The number of beds available in Scotland’s A&E departments has fallen to its lowest level in at least five years.
Official figures show that between April and June this year there were only 4,279 available staffed beds, down from 5,011 in the previous three months – and a huge drop from 7,553 just before the coronavirus pandemic hit.
The figure is the lowest total recorded by Public Health Scotland in a recent report.
Earlier this month, figures revealed that A&E waiting times were the worst on record, with more than one in four people waiting more than four hours to be seen in October.
There has been a downward trend in hospital bed numbers under the SNP for years, long before Covid-19 struck.
The figures were uncovered by pro-UK campaign Scotland in Union.
Pamela Nash, chief executive of Scotland in Union, said:
“People will rightly be infuriated that in a time of crisis the number of beds is dropping dramatically.

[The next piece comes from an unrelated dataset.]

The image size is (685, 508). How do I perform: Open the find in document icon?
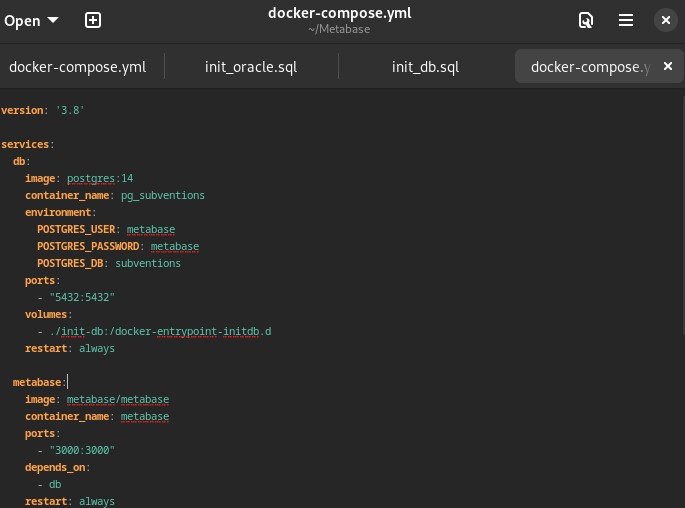pyautogui.click(x=586, y=20)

“And this continues a trend that we are seeing over a number of years - the SNP has presided over drastic cuts to the number of hospital beds, meaning that our government was not prepared when the pandemic struck.
“Nowhere is the impact more obvious than in A&E departments, where dedicated doctors and nurses are doing their best in the face of a lack of the resources they need.
“When A&E staffed beds have fallen so sharply, there is a huge knock-on effect on waiting times – with people waiting for hours in pain to be treated.
“The SNP government should drop its obsession with constitutional division and focus on delivering the NHS that staff and patients deserve.”
See source here. A&E activity and waiting times, month ending 31 October 2021:
Scotland has recorded the worst ever monthly performance against the four-hour standard, with 73.5% of attendances at A&E services were seen and resulted in a subsequent admission, transfer or discharge within 4 hours.